— start of MATERIAL PROVIDED —

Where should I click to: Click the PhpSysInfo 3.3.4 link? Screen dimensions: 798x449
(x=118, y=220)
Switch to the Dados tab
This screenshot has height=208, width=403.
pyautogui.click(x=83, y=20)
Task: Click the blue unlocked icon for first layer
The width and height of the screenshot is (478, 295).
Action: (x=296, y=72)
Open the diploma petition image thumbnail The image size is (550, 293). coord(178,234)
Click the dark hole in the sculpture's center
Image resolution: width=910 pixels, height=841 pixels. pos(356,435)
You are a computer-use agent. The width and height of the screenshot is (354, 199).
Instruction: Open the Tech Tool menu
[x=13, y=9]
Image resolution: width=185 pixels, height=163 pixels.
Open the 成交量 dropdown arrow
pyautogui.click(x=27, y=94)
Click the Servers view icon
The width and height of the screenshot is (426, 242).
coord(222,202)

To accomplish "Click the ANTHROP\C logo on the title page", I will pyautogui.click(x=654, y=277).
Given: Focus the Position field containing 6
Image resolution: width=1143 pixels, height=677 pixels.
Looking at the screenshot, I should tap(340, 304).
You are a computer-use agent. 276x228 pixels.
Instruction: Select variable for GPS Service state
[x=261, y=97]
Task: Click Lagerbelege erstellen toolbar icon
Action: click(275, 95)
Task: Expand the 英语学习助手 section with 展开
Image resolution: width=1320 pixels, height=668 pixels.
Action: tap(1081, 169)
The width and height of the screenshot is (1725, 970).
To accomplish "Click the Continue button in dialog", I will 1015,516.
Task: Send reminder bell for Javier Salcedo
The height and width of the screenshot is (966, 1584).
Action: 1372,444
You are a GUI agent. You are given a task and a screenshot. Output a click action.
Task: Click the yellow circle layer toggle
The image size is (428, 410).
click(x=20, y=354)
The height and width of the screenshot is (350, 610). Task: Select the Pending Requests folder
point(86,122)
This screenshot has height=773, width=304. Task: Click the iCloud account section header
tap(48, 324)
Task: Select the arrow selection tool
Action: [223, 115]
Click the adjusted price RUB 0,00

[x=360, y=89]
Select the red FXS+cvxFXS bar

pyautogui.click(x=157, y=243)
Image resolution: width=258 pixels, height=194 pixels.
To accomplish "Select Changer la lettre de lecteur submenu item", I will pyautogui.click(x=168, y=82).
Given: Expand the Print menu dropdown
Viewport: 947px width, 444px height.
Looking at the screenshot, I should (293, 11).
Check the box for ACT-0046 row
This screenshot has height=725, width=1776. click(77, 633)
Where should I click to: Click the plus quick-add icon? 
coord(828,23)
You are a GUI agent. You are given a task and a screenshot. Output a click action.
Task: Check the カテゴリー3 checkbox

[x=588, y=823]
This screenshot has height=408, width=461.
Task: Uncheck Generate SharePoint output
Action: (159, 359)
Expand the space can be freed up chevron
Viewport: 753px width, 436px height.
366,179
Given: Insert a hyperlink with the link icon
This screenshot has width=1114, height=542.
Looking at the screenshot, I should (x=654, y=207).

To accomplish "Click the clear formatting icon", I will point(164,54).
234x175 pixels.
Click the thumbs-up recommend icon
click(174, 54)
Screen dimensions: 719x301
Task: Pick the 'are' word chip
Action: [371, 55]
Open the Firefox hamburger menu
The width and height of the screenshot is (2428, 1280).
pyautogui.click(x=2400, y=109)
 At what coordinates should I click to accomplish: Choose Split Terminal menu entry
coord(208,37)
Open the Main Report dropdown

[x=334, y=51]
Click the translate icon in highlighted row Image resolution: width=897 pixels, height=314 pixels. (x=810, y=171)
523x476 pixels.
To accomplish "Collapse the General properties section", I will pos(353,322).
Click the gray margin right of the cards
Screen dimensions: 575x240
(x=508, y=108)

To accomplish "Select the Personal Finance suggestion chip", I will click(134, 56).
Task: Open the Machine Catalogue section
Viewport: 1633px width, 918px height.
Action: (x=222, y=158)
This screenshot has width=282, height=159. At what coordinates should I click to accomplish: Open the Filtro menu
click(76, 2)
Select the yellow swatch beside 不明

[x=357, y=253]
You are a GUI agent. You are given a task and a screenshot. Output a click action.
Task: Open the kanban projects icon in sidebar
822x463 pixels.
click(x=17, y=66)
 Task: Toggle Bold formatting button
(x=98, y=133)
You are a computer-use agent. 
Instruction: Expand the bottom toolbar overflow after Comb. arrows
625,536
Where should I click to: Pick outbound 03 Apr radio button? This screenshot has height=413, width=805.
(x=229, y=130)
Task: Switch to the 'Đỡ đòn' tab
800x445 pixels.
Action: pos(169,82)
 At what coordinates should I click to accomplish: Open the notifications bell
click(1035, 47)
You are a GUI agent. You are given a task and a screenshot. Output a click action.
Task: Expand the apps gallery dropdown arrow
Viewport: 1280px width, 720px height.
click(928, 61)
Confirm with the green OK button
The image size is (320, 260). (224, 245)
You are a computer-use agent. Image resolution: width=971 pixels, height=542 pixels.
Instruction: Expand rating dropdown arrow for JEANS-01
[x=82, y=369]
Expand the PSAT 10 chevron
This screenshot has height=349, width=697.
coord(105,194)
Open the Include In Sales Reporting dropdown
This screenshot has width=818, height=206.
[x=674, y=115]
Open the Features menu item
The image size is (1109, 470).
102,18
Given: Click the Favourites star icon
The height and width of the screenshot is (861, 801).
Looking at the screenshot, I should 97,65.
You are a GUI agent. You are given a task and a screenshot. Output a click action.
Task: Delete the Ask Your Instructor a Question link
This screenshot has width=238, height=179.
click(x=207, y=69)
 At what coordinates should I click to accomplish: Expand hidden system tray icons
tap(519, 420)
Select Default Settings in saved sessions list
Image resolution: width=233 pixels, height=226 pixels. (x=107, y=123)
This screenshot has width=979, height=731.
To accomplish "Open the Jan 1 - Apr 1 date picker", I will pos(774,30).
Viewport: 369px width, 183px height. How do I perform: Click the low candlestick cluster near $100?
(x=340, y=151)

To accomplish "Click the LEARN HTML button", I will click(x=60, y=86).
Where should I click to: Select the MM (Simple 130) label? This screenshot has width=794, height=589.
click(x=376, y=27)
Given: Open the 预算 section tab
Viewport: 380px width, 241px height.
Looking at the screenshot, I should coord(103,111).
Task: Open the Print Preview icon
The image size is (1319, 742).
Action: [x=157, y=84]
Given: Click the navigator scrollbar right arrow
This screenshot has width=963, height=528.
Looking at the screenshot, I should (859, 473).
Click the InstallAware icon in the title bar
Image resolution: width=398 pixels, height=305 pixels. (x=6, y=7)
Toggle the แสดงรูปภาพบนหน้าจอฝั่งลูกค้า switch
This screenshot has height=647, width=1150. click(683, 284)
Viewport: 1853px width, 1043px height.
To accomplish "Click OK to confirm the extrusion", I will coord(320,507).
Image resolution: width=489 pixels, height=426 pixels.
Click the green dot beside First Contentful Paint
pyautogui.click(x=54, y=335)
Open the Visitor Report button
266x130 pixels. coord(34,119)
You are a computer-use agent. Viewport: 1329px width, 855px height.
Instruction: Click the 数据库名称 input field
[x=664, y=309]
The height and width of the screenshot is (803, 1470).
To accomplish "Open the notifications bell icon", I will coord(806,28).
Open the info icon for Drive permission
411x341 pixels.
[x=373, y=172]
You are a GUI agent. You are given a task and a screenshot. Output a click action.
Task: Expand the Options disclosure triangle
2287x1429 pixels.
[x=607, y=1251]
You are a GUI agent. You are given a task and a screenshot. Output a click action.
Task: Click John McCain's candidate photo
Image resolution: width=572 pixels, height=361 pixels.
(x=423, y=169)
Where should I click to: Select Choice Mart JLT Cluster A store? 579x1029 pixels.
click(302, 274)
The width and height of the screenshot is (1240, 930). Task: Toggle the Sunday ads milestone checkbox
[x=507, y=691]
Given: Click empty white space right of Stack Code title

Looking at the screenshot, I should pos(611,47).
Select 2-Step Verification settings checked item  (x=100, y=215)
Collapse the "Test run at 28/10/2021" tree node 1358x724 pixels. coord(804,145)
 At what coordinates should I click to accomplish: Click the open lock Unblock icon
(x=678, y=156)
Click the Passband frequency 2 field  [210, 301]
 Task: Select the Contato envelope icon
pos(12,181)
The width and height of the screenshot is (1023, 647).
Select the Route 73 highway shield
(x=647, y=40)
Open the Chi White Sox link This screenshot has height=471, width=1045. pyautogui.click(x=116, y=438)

— end of MATERIAL PROVIDED —

## EXERCISE AIM
Copy every line, character for character, from the line containing "Given: Open the 预算 section tab" through the line containing "This screenshot has height=647, width=1150.", both included.

## TASK RESULT
Given: Open the 预算 section tab
Viewport: 380px width, 241px height.
Looking at the screenshot, I should coord(103,111).
Task: Open the Print Preview icon
The image size is (1319, 742).
Action: [x=157, y=84]
Given: Click the navigator scrollbar right arrow
This screenshot has width=963, height=528.
Looking at the screenshot, I should (859, 473).
Click the InstallAware icon in the title bar
Image resolution: width=398 pixels, height=305 pixels. (x=6, y=7)
Toggle the แสดงรูปภาพบนหน้าจอฝั่งลูกค้า switch
This screenshot has height=647, width=1150. click(683, 284)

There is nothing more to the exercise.